First up are the visuals. In past years, 2K was taken to work for quirky character models and stiff animations. WWE 2K18 appears to improve on previous iterations. For the most part, characters like the Rock and Goldberg seem as you would hope, featuring slick entrances and signature movesets. In-game, they’re polished renditions of those wrestlers you understand and love. However, this doesn’t extend to everyone on the roster. Most importantly, The Undertaker and Ultimate Warrior both fall short, because their entrances seem on the rougher side, with strange hair animations and faces that seem like approximations as opposed to accurate representations. If this wasn’t sufficient, wrestlers in menus appears like cutouts superimposed on backgrounds. They look unpolished, which takes away from the entire affair.

Playing on a PS4 Guru sew unit, battling in the ring appears to be at 60fps but exiting the ring or straying away from your opponent – which contributes the game to adopt a split display – sees a perceptible drop in frame rate.

Despite this, it does not impact the gameplay adversely as it remains fluid in which it counts – while you pummel your opponent into submission. The end result is that moves look a bit more responsive and less clunky than last year. Reversals are simple to pull off and are a whole more useful than they have been in past entries, while the grapple-based gameplay isn’t hampered by awful screen-tearing we’ve seen last year.

Another area where Take-Two claims there are improvements is in WWE 2K18’s remark. It’s on-point for the most part, though there were a few moments where a punch has been described as a kick, and a few wrestler names were erroneously mentioned.

Other new inclusions are the path to Glory style, which lets players participate in the video game equivalent of a pay per view event stretched over a couple of days. This allows players finish a slew of challenges, such as pushing their opponent’s head by means of a table, to get a shot at being in the Road to Glory’s main event. Winning Road to Glory gives you cosmetic rewards for bragging rights. Given this mode’s always online character, we weren’t able to check it out in the demo occasion.

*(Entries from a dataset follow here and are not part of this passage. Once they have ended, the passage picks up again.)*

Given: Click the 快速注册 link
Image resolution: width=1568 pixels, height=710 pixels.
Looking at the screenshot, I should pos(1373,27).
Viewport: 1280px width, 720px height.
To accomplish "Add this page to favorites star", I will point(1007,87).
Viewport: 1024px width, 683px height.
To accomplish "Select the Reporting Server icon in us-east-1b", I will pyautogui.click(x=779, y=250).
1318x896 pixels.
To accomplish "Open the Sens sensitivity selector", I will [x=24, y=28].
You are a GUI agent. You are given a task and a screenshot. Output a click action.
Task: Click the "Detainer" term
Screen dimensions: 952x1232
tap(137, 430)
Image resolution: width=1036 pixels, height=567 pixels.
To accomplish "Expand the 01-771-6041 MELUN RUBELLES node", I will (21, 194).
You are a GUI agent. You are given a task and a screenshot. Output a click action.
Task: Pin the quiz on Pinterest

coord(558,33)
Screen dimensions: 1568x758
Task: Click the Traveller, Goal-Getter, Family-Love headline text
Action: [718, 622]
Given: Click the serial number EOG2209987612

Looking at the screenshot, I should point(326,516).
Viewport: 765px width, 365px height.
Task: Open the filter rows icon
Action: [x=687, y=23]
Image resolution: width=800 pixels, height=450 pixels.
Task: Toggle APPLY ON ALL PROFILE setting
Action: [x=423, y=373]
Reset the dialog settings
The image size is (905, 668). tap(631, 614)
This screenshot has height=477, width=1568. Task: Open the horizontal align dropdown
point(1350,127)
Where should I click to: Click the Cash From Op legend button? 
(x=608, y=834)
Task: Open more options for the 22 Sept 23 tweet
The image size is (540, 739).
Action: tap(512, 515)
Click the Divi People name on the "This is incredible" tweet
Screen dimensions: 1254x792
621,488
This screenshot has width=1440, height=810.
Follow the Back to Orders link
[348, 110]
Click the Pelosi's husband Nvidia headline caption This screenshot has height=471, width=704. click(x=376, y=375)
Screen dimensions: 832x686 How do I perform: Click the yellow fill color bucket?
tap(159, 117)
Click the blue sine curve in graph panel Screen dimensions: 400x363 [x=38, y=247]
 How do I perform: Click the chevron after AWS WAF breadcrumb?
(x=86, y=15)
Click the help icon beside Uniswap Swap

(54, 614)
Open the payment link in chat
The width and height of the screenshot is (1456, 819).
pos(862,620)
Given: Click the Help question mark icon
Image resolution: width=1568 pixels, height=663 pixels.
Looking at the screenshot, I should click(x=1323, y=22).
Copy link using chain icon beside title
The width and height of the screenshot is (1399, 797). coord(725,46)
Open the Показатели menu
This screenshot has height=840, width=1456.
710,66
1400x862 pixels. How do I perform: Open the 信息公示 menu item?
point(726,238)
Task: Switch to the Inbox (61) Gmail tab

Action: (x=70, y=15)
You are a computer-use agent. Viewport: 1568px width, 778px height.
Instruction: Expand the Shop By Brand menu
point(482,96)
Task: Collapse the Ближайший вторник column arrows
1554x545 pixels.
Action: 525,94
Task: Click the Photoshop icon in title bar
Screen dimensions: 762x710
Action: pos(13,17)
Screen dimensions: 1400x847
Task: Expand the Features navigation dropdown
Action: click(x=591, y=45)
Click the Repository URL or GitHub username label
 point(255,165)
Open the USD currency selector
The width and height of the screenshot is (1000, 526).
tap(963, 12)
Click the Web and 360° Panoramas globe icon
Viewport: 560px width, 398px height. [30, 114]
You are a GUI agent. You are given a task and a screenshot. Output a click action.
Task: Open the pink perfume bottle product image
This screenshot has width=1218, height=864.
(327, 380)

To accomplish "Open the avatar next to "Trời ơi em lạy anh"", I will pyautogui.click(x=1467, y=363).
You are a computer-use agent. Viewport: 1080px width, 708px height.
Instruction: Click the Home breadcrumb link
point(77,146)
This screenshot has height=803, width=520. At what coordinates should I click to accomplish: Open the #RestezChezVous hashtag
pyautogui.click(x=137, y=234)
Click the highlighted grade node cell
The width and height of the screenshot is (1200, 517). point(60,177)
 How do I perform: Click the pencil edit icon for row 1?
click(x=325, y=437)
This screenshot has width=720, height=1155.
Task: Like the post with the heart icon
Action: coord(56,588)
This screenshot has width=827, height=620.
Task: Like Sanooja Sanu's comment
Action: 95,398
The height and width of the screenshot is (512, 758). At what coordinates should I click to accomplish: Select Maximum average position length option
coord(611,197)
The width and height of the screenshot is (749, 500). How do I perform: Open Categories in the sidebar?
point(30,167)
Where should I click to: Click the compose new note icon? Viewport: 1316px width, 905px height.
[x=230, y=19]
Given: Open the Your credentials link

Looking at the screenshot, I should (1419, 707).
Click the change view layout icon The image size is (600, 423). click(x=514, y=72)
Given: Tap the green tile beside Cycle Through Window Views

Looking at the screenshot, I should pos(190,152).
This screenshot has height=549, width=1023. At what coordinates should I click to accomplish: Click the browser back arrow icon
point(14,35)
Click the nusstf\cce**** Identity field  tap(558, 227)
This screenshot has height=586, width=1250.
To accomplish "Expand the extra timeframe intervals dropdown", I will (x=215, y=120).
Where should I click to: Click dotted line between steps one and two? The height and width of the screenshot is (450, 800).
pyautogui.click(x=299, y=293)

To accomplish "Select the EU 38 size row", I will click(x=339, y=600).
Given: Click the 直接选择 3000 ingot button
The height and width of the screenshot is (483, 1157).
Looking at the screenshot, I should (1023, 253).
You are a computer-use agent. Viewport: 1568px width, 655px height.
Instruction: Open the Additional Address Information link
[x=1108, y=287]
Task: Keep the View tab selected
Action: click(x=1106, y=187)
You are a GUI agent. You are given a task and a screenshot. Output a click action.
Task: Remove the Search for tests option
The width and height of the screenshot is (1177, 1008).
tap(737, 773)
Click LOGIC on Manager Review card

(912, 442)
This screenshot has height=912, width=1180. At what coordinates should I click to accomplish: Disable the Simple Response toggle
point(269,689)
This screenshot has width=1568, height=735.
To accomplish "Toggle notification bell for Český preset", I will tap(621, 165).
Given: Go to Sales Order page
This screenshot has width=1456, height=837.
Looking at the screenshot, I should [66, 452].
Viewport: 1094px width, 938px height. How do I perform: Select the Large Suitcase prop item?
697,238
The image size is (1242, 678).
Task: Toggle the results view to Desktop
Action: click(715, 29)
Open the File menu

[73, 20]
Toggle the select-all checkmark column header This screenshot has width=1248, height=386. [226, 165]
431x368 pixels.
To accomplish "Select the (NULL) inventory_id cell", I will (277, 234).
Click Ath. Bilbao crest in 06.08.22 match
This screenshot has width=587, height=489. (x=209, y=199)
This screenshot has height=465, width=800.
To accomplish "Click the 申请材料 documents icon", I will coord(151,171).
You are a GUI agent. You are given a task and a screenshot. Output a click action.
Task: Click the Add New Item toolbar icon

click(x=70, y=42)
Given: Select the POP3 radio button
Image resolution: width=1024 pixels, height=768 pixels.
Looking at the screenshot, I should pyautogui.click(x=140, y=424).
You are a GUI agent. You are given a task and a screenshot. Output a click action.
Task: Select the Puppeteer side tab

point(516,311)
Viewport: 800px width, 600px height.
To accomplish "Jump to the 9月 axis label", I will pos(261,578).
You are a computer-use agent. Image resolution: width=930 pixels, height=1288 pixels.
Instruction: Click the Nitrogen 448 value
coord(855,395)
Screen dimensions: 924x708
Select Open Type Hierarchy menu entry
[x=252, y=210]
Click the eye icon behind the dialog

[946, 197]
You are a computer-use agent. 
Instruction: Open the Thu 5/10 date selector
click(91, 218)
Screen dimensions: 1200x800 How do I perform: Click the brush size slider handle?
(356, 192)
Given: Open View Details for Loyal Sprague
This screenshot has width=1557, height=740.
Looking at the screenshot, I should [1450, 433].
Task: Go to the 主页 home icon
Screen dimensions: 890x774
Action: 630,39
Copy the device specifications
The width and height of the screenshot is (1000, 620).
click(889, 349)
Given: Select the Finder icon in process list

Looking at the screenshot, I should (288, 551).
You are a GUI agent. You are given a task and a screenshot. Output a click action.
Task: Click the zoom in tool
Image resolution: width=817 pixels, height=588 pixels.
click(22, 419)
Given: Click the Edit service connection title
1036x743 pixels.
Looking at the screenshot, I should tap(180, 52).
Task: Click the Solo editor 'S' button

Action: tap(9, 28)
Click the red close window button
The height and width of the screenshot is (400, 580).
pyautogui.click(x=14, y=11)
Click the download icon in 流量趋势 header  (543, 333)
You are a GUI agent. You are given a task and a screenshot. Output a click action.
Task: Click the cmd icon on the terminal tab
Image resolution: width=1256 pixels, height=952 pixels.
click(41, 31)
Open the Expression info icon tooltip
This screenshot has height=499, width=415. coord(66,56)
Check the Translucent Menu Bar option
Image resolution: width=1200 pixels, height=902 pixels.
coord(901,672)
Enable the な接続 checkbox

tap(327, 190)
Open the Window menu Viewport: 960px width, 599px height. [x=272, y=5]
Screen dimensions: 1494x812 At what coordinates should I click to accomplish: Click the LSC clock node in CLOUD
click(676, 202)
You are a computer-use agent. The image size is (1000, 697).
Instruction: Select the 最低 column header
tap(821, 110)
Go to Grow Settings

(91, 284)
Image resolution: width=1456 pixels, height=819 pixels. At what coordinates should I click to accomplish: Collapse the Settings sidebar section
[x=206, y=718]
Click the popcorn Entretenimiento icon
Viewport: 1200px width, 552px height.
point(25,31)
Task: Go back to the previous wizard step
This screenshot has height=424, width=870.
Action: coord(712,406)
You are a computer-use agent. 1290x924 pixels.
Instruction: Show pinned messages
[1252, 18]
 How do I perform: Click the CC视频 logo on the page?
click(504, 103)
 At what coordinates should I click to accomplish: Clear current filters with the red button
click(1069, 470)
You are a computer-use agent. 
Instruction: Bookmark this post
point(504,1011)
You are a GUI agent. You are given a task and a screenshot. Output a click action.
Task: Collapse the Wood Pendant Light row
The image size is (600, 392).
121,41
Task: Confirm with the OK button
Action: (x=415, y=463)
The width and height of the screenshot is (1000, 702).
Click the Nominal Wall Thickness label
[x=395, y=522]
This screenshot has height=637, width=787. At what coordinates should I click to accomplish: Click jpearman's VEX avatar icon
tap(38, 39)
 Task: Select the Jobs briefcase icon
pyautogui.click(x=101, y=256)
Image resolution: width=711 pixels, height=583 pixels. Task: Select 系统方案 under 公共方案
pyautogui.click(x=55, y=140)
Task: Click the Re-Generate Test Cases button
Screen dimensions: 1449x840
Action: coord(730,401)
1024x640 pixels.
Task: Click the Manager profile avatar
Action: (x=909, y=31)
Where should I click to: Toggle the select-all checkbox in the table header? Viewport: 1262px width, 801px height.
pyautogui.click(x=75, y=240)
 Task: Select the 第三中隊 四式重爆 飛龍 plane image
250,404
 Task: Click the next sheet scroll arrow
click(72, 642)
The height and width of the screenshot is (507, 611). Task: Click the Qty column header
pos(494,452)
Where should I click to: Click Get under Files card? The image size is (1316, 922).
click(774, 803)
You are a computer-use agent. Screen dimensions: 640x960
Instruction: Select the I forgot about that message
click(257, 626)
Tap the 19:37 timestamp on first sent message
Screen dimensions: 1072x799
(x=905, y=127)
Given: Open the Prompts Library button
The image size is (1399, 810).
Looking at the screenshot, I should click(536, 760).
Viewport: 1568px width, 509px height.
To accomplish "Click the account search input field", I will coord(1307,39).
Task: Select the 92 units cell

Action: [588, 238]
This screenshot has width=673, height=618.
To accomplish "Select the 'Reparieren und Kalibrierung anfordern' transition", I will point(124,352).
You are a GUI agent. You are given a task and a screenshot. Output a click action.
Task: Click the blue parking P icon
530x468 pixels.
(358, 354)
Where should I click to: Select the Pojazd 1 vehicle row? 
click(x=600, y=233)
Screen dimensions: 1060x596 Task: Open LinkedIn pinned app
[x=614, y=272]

The sport has microtransactions, but they are limited to a characteristic named MyPlayer – it’s the bridge between the MyCareer (WWE 2K18’s single-player campaign) and Road to Glory modes. Here, loot boxes of three kinds – bronze, silver, and gold, permit you to gain boosts, items, and moves.

As it stands WWE 2K18 appears to be a visible improvement over its predecessor in center regions where it matters. It’s not as a drastic improvement as a year ago, but it’s a half-step in the right direction.